Translate this sentence from the text on lawyer solicitation below into Spanish: "As to all written targeted communications, the communication must state the name of at least one Louisiana lawyer responsible for the communication."

→ **Text provided**:
━━━━━━━━━━━━━━━━━━━━
This rule does not prohibit noncoercive in-person or telephonic solicitation that is driven by nonpecuniary motives. Thus, for example, this rule does not prohibit, and the United States Constitution protects, solicitation to pursue social, political or ideological goals. See, e.g., In re Primus, 436 U.S. 412, 426-31 (1978).
Written Targeted Solicitation
Paragraph (b) of this rule sets forth detailed prerequisites for written communications sent on an unsolicited basis. See La. Rules of Prof’l Conduct r. 7.4(b); see also Shapero v. Ky. Bar Ass’n, 486 U.S. 466 (1988); In re Schmidt, 976 So. 2d 1267 (La. 2008). As to all written targeted communications, the communication must state the name of at least one Louisiana lawyer responsible for the communication. La. Rules of Prof’l Conduct r. 7.4(b)(2)(B)(i). The lawyer also (1) must ensure that the writing does not resemble a legal document and is not sent via restricted delivery (7.4(b)(2)(C)), (2) must mark the term “advertisement” on the writing in specified places (7.4(b)(2)(B)(ii)), (3) must refrain from sending the writing until 30 days after any personal-injury or “accident” which the writing concerns (7.4(b)(1)(A)) and, (4) must “disclose how the lawyer obtained the information prompting the communication,” if the targeted communication was “prompted by a specific occurrence involving or affecting the intended recipient” (7.4(b)(2)(E)).
━━━━━━━━━━━━━━━━━━━━
→ **Records excerpted from a collection**:
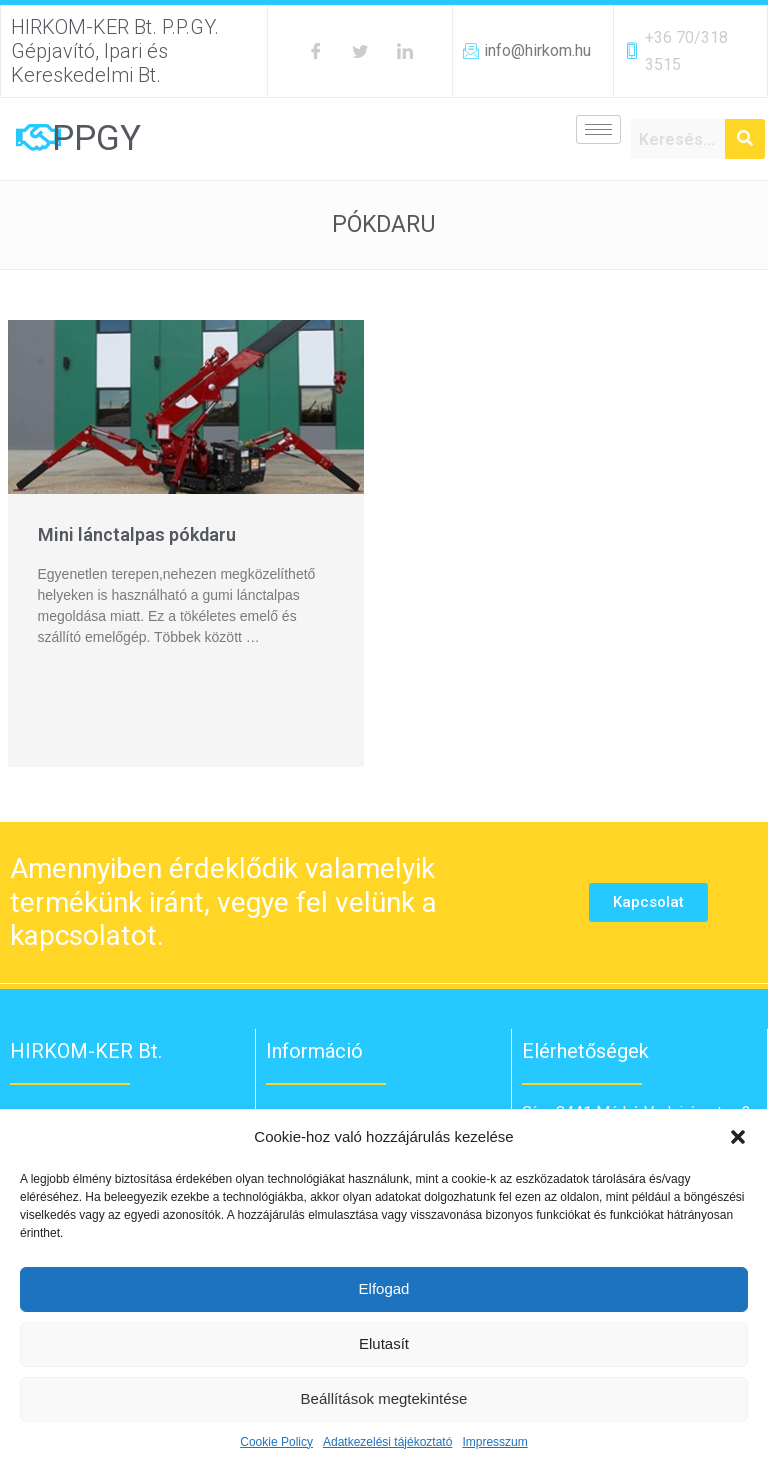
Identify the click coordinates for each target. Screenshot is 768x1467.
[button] (738, 1137)
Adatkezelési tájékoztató (387, 1442)
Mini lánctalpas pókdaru (137, 534)
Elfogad (384, 1288)
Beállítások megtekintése (384, 1398)
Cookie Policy (276, 1442)
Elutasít (384, 1343)
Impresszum (494, 1442)
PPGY (96, 138)
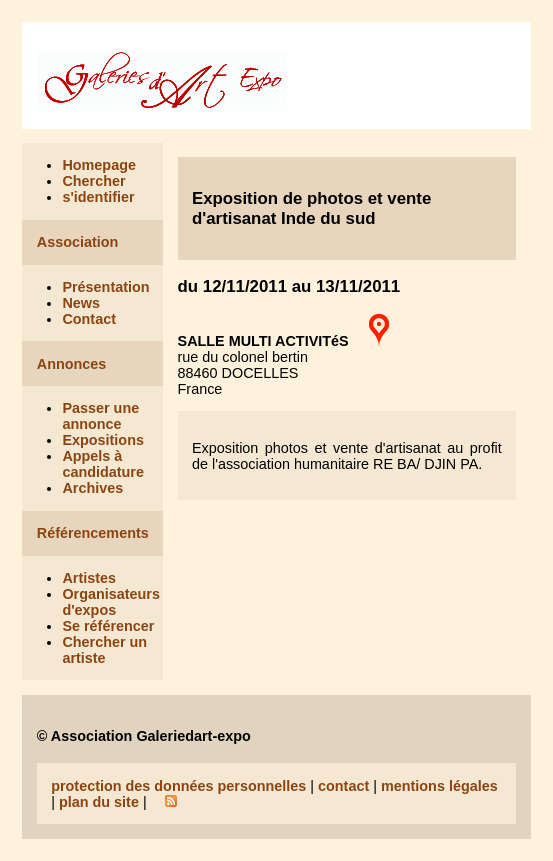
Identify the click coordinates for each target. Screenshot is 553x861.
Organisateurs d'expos (111, 602)
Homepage (99, 165)
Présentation (105, 287)
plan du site (99, 802)
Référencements (93, 533)
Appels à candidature (103, 464)
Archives (92, 488)
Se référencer (108, 626)
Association (78, 242)
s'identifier (98, 197)
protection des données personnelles (178, 786)
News (81, 303)
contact (343, 786)
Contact (89, 319)
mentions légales (439, 786)
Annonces (72, 364)
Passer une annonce (100, 416)
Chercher (93, 181)
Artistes (89, 578)
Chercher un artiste (104, 650)
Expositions (103, 440)
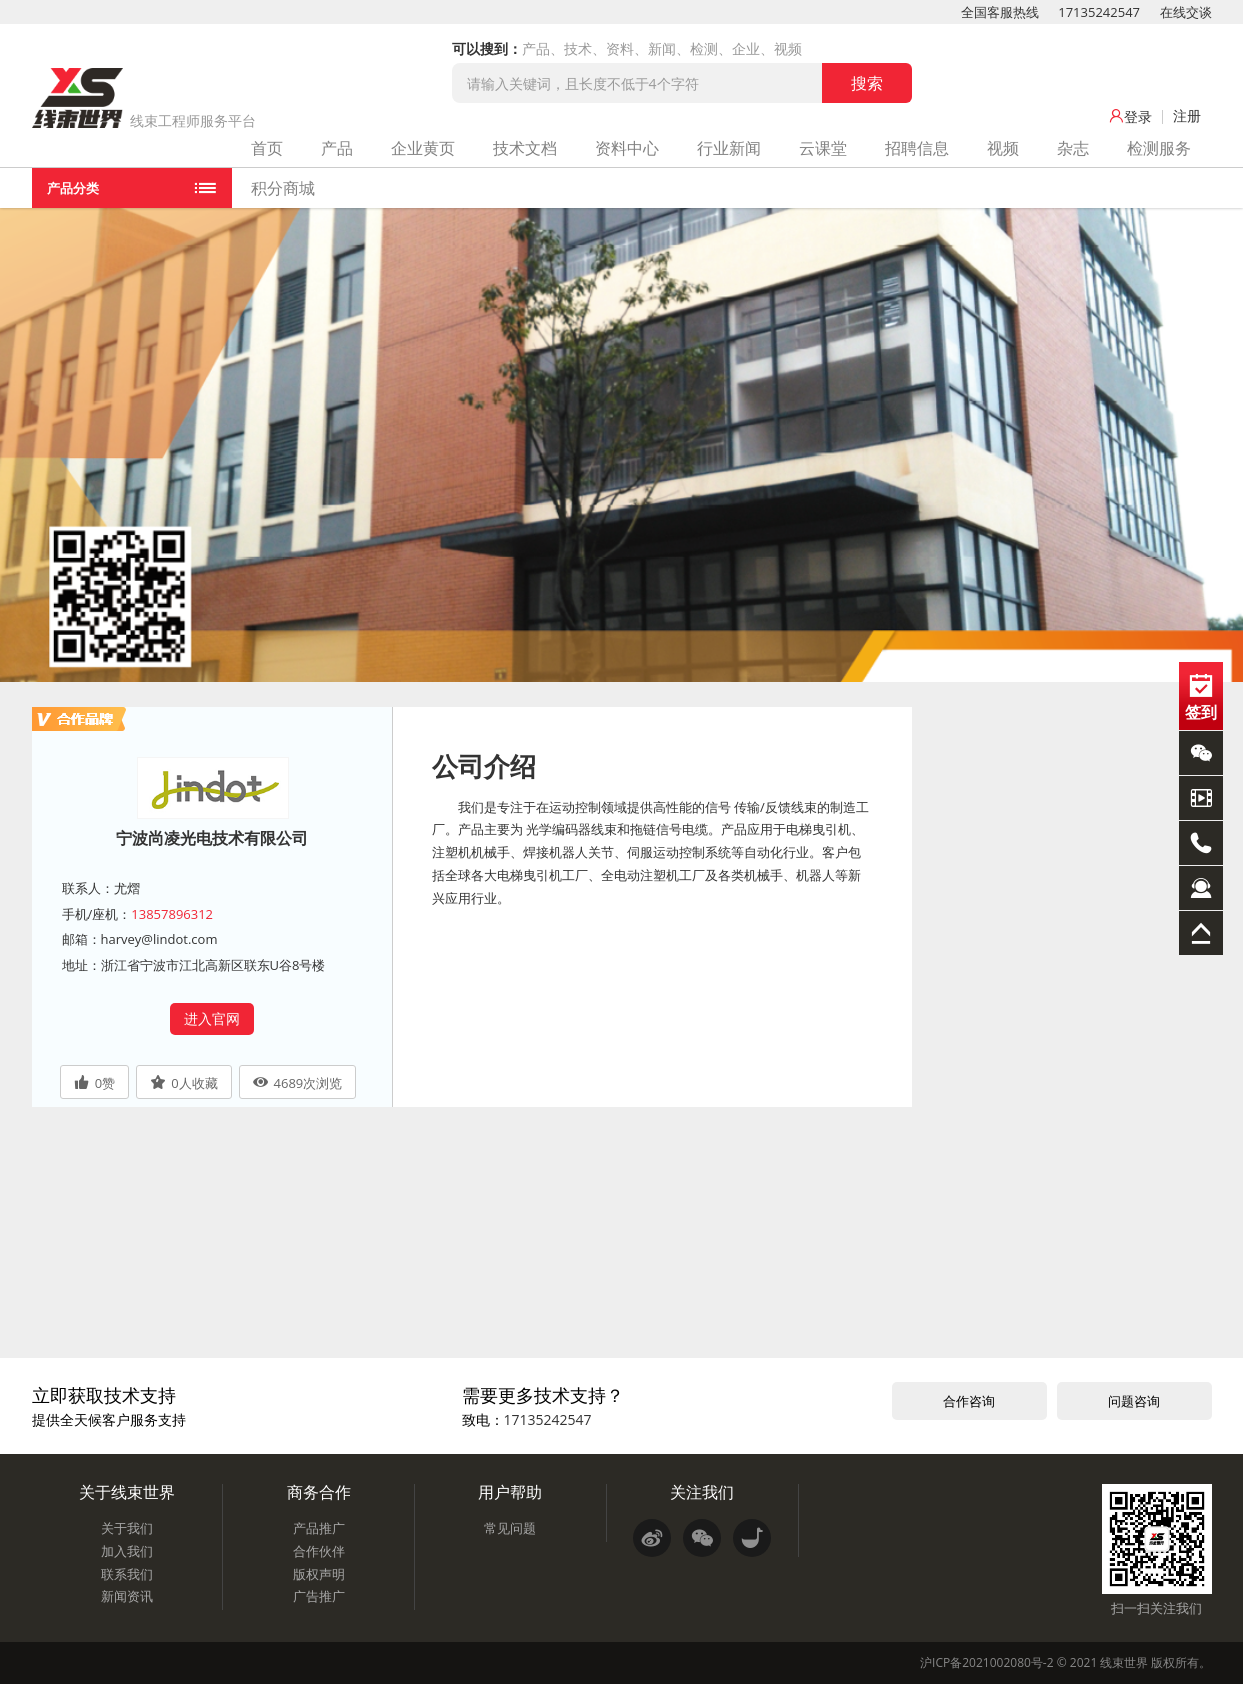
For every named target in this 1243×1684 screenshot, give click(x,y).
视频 (1003, 148)
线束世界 (1124, 1662)
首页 (267, 148)
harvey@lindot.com (159, 939)
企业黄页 (423, 148)
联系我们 (127, 1574)
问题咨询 (1134, 1401)
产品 (337, 148)
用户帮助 (510, 1492)
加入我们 (127, 1551)
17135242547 (1099, 12)
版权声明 (319, 1574)
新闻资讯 (127, 1596)
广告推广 (319, 1596)
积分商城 (283, 188)
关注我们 (702, 1492)
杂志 (1073, 148)
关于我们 (127, 1528)
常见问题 (510, 1528)
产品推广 (319, 1528)
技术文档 (525, 148)
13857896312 (172, 914)
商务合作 (319, 1492)
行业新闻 (729, 148)
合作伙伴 (319, 1551)
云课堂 (823, 148)
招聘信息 (917, 148)
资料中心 (627, 148)
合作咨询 (969, 1401)
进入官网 (212, 1018)
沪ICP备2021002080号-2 (986, 1662)
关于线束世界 (127, 1492)
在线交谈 (1186, 12)
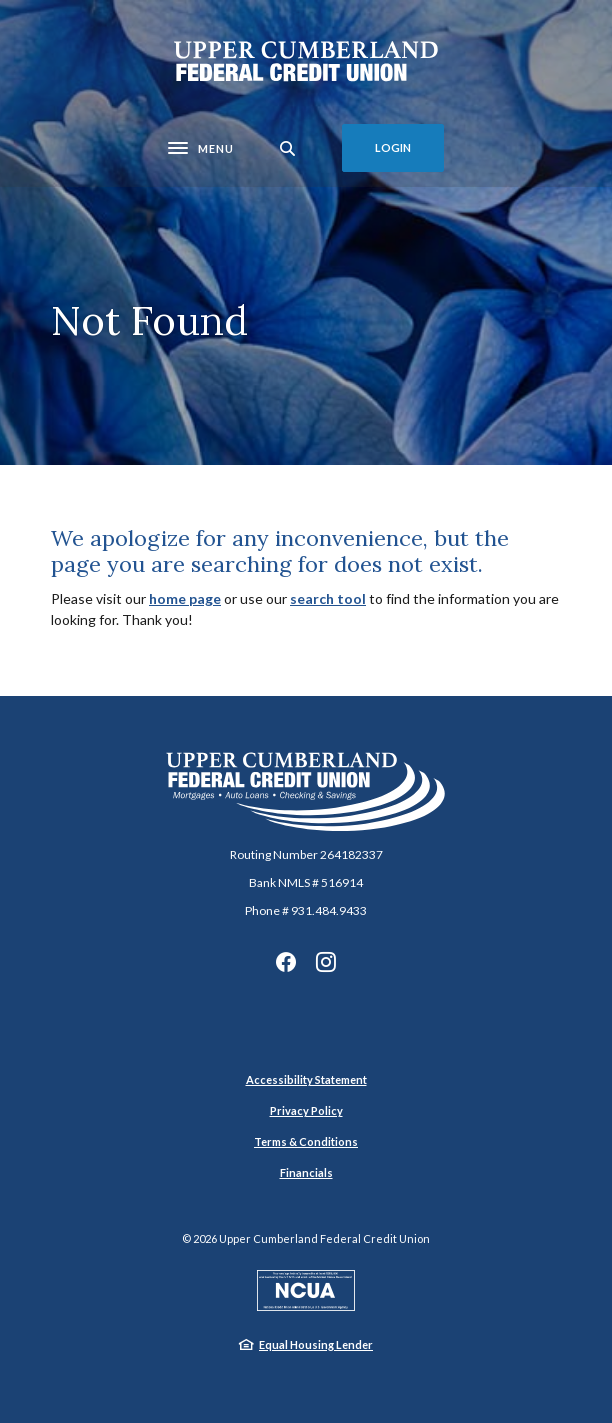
━━━━━━━━━━━━━━━━━━━━
→ **Output of the exercise**:
En cuanto a todas las comunicaciones escritas dirigidas, la comunicación debe indicar el nombre de al menos un abogado de Luisiana responsable de la comunicación.